Pre-Existing Condition Insurance Plans

What is the Pre-Existing Condition Insurance Plan (PCIP)?

This is a new program created by the health care reform bill. It gives people who have a disease, condition or disability that prevents them from getting health insurance an option for coverage.

Does every state have this plan?

Yes, every state has a PCIP.

Does the federal government run them?

States can choose to set up and run their own plan or to give this role to the federal government.

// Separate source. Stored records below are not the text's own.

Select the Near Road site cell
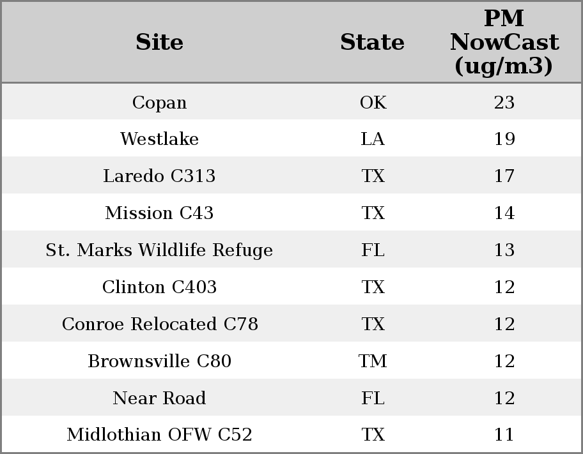 pyautogui.click(x=159, y=398)
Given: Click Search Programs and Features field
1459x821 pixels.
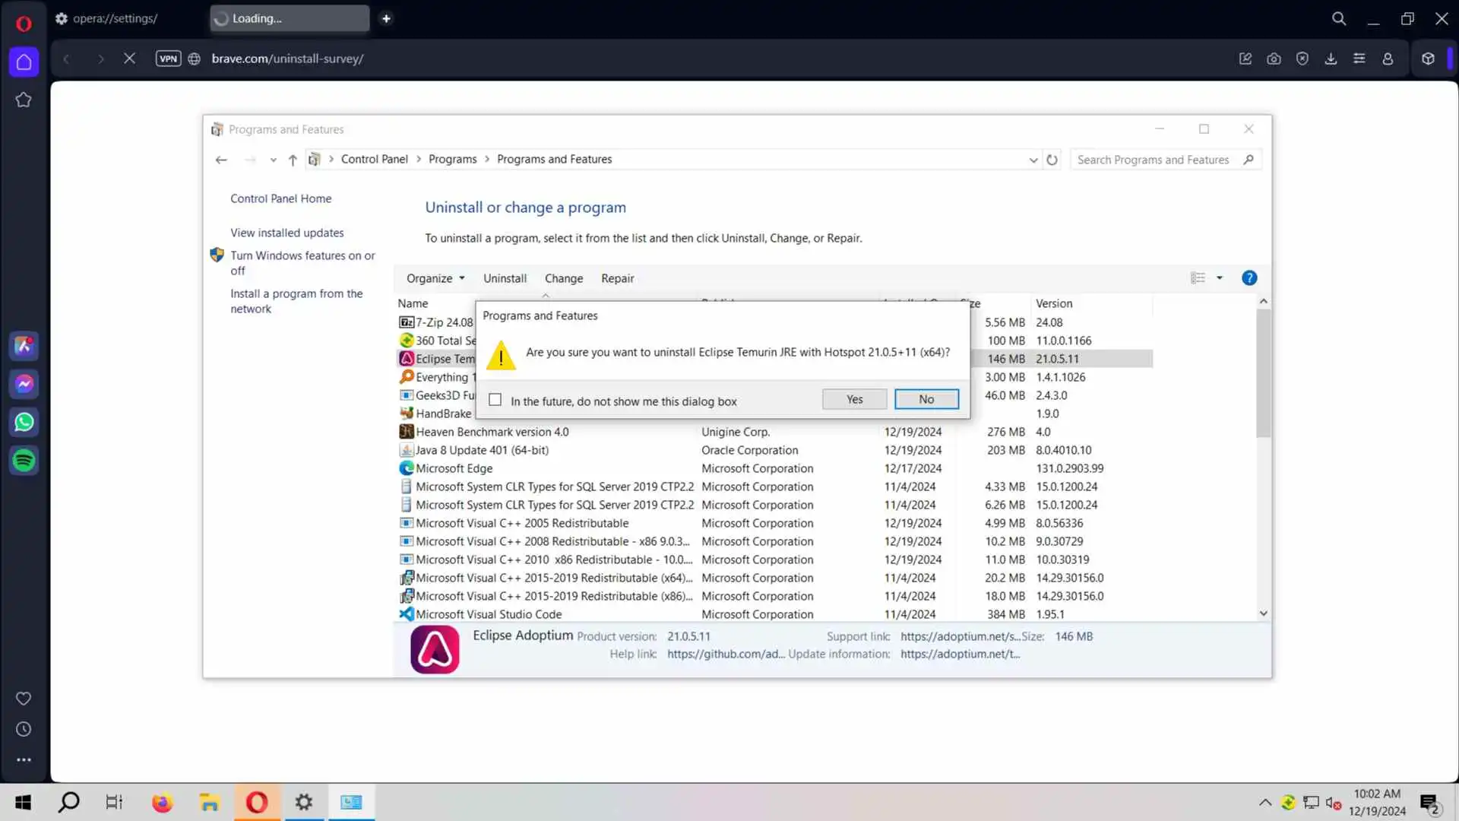Looking at the screenshot, I should click(1154, 160).
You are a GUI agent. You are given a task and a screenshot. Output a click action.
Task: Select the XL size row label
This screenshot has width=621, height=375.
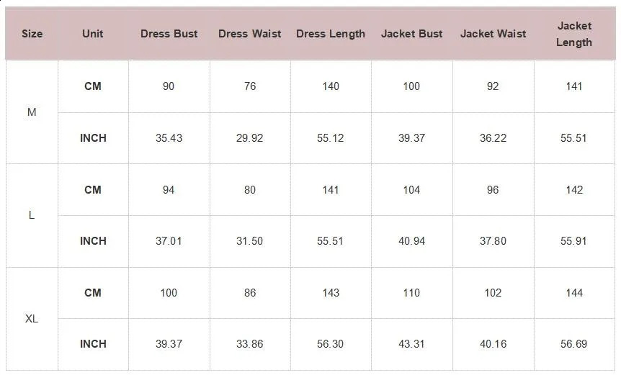tap(32, 319)
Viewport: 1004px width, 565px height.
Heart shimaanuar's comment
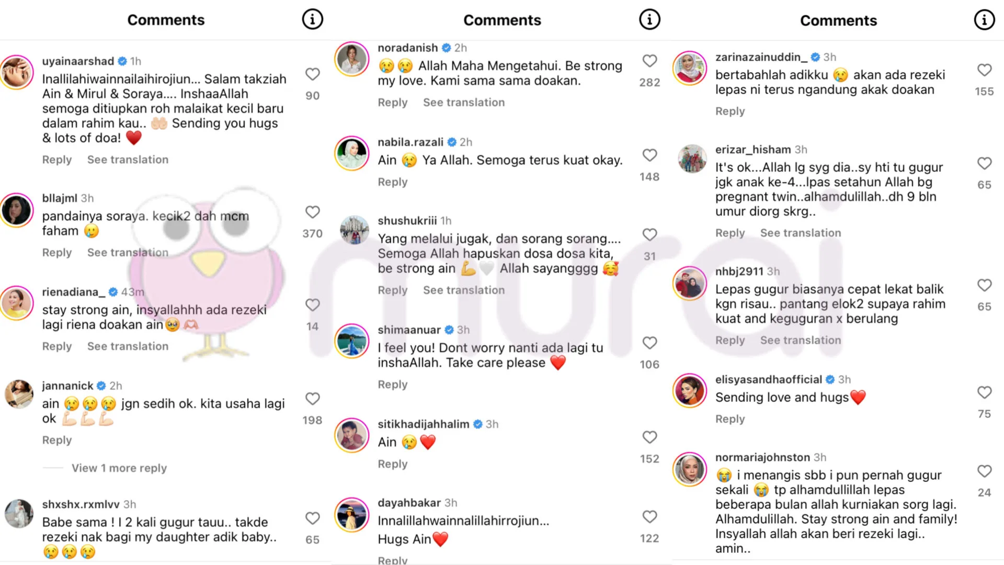[649, 343]
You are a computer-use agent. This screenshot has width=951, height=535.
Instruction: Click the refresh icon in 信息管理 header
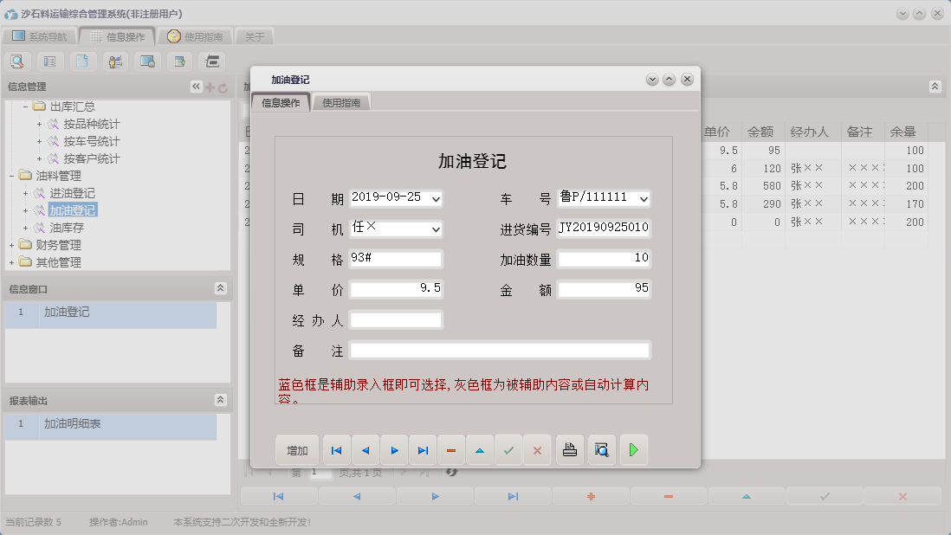(223, 87)
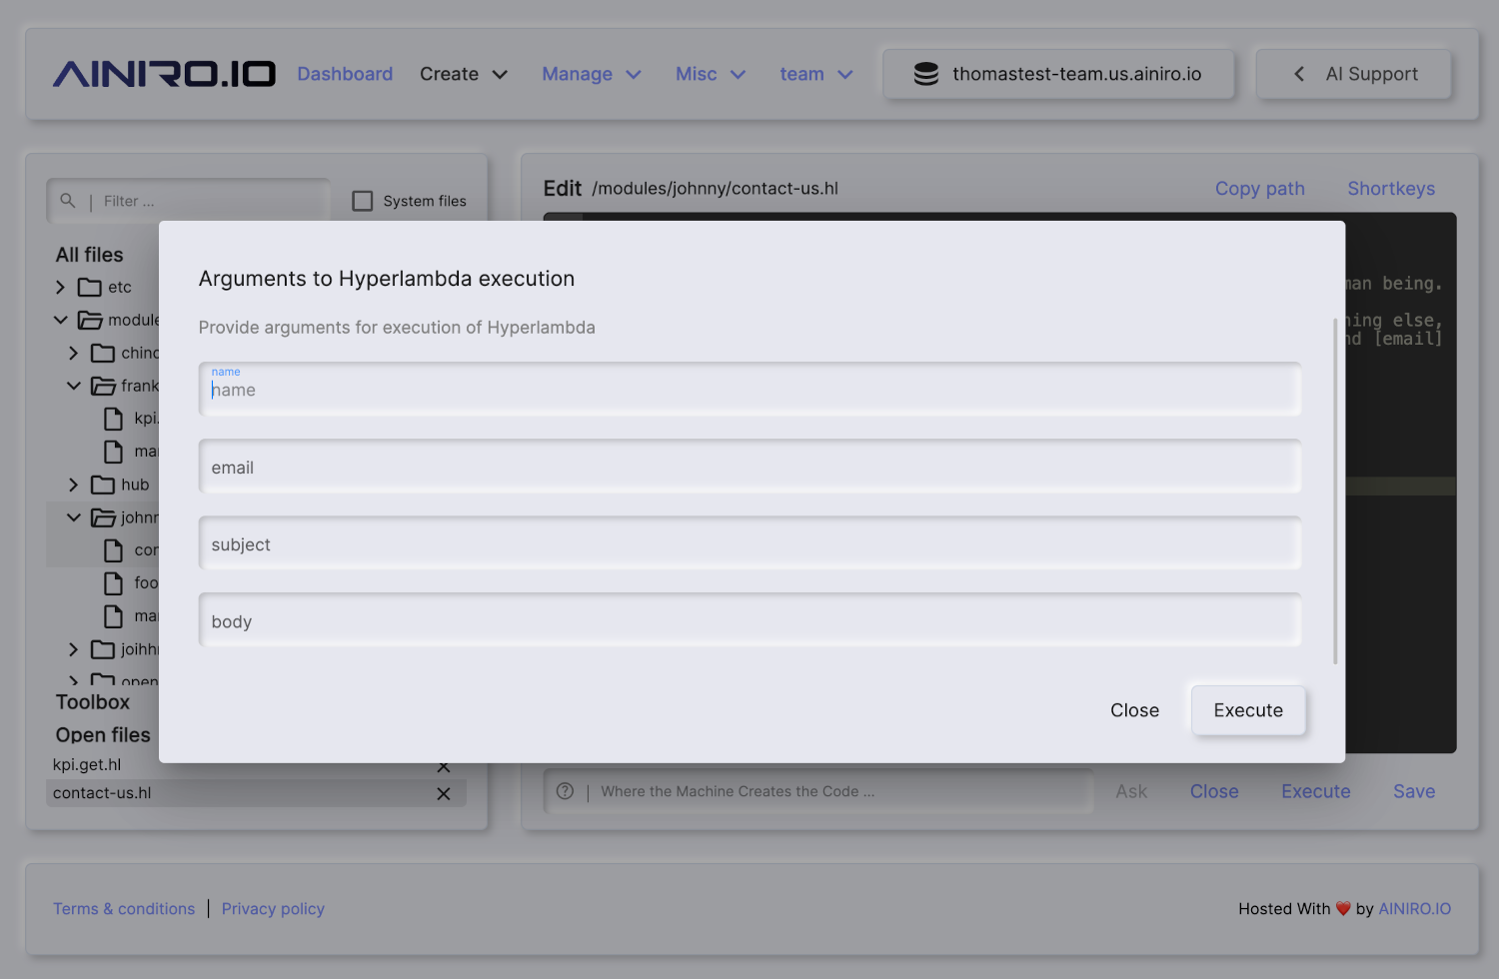The image size is (1499, 979).
Task: Click into the subject argument field
Action: 750,544
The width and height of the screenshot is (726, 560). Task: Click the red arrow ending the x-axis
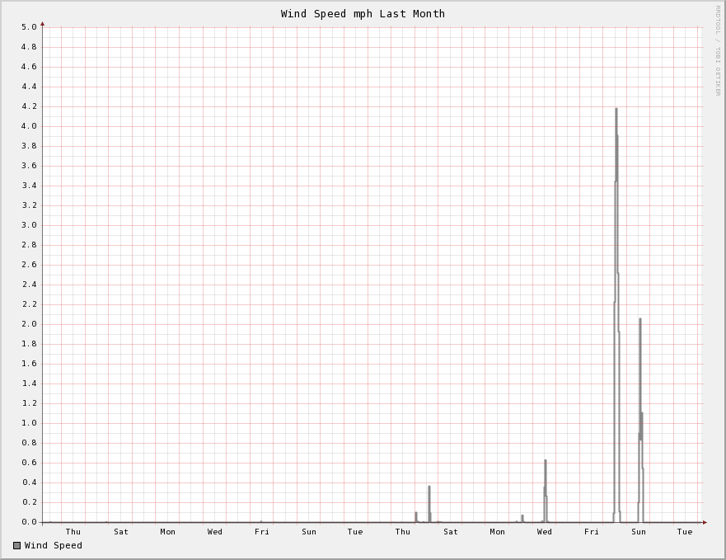705,522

Is there only one kind of plan?

The plans run by the federal government have three options – the Standard Plan, the Extended Plan, and the HSA Plan. These plans have different levels of premiums, deductibles, prescription deductibles and prescription co-pays. State run plans vary, as each state can design its own rules and coverage. However, the cap on out of pocket costs is the same for both federal and state plans.

Are the benefits the same across the country?

No. Benefits depend on whether the plan is federal or state run and, if state run, which state you look at.

With the federal plan, each of the three options provides preventive care (100%, with no deductible) when seeing an in-network doctor who makes a preventive diagnosis. There is a deductible for specialty care, hospitalization and prescriptions. After the deductible, there is a 20% co-pay for in-network medical costs. The maximum out-of-pocket expenses for covered services in a calendar year is $5,950 in-network/$7,000 out-of-network. There is no lifetime maximum or cap.

Who is eligible to participate in a PCIP?

Eligibility is the same for federal or state run plans. Applicants must:

  • Be a citizen or national of the United States or residing in the U.S. legally.
  • Have been uninsured for at least the last six months.
  • Have a pre-existing condition or have been denied coverage because of your health condition.

Different states may use different methods of determining whether an applicant has a pre-existing condition and whether s/has been denied insurance coverage. For example, some states guarantee coverage and in those states being offered coverage at an unreasonable price may be considered a form of coverage denial. Check out State Plans for more specific information.

Where may I find more specific information, including how to apply for a plan?

For general information orto find out whether the federal government runs the plan in your state go to: Pre-Existing Conditions Insurance Plan. This page will allow you to link to a range of information. If your state runs its own plan you can follow a link on the same page for details in specific states.

If the federal government runs the plan in your state you will need to provide a copy of one of the following documents with your application:

  • A denial letter from an insurance company licensed in your state for non-group insurance coverage (not offered through a job) dated within the past 12 months. Or, you may provide a letter dated in the past 6 months from an insurance agent or broker licensed in your state that shows you aren’t eligible for individual insurance coverage from one or more insurance companies because of your medical condition.
  • An offer of coverage from an insurance company licensed in your state for non-group insurance coverage (not offered through a job) dated within the past 12 months and including a rider that excludes an existing medical condition.
  • If you are under age 19 OR if you live in Massachusetts or Vermont, an offer of non-group insurance coverage (not offered through a job) from an insurance company licensed in your state dated within the past 12 monthsthat shows a monthly premium at least twice as much as the Pre-Existing Condition Plan premium for the Standard Option in your state. To find out if the premium you were offered is twice as much as the premium in the Pre-Existing Condition Insurance Plan for the Standard Option in your state, check out the State Plans page.